Contrary to popular belief that persons with autism need special care, they can be a productive part of the workforce, as well.
Uswaldo Parreñas, Autism Society Philippines (ASP) president, said during the Kapehan sa Dabaw on Jan. 20 that four adults with autism are currently working in different companies in Davao City under the Autism Works program.
Two are presently working in SM City Davao and two are in Save More in Bangkal.
Imelda Rendon, Rainbow Intervention Center for Autism Foundation Inc. (Ricafi) executive director, said adults with autism have been undergoing job coaching with them and other institutions to better prepare them to become productive members of society.
The Department of Education (DepEd) also has a free special program in public schools for children with special needs. High functioning persons with autism have a good memory and excellent at organizing things. They can encode and are able to communicate with people, as well.

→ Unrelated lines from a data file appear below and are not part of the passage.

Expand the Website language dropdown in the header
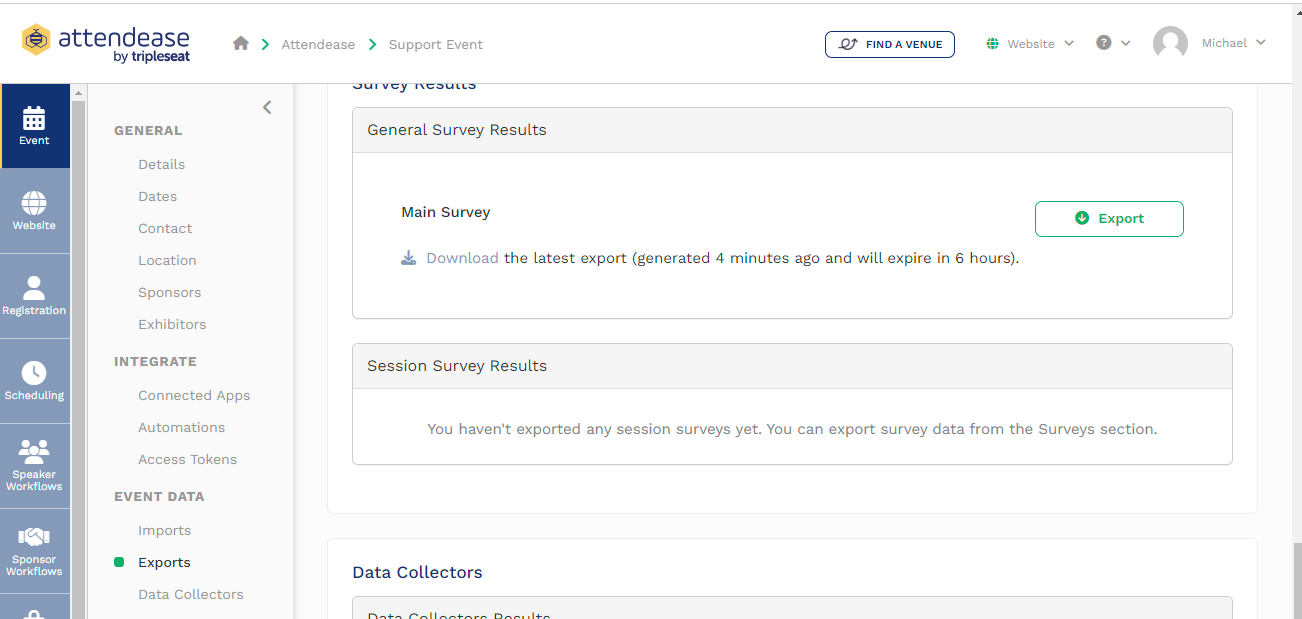 (1030, 44)
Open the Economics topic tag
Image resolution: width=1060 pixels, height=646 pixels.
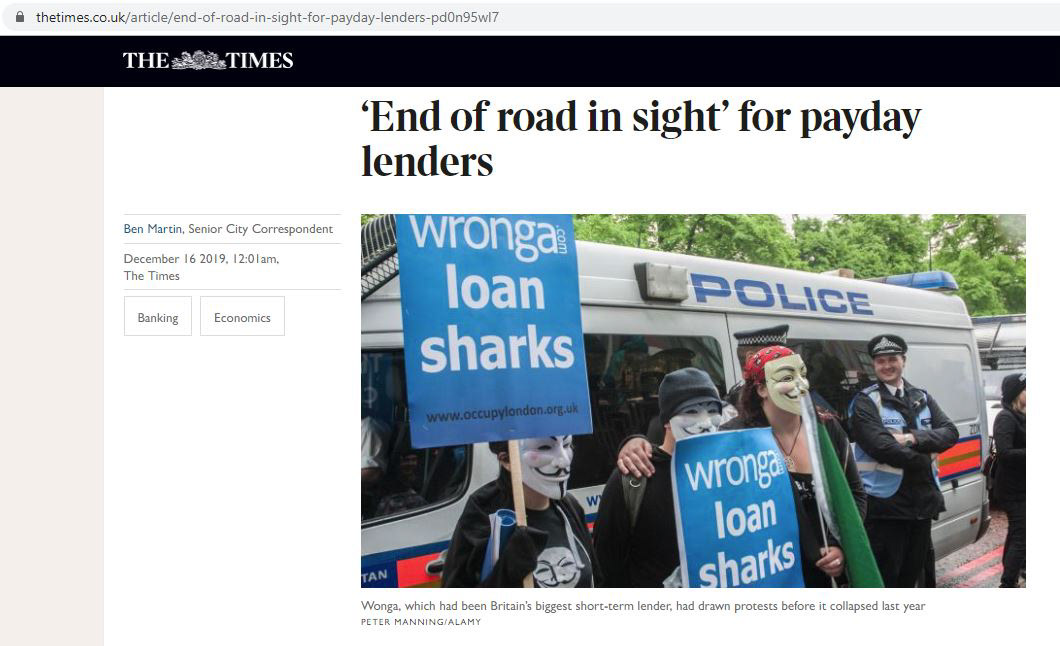point(242,316)
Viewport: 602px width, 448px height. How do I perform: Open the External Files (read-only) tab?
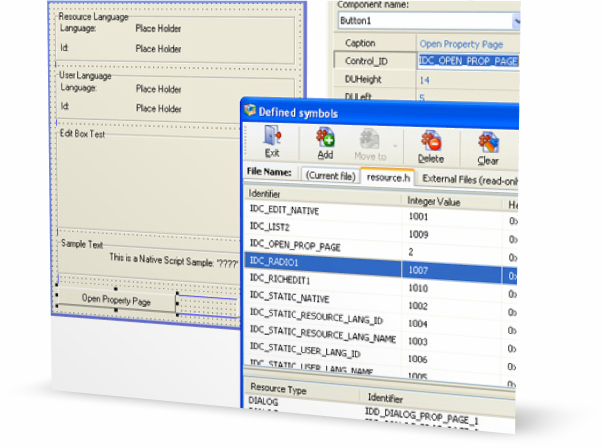point(468,178)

For now, local government units aren’t included yet in the Autism Works, but some government agencies, such as the Department of Social Welfare and Development, have committed to help the program succeed. For one, they agreed to hire persons with autism.
Negotiations with private companies such as H&M and Jollibee are in the works to increase the number of opportunities for persons with autism. Presently, they are discussing the accommodation of persons with autism. They are hoping that it will be done this year.
Along with that, the ASP celebrates the 24th Autism Consciousness Week, where there would be several activities during its culmination on Jan. 26, such as Angels Walk, and a program with a talent show that would showcase the abilities of these special children.
The event aims to increase awareness, understanding, and acceptance of persons with autism in order to make a better environment and for them to enjoy productive lives.
“We are here as parents. To give more awareness to our community, the accommodation, the appreciation, and the acceptance of our children,” said Febe Lybai Matthews, a member of the executive committee of the group.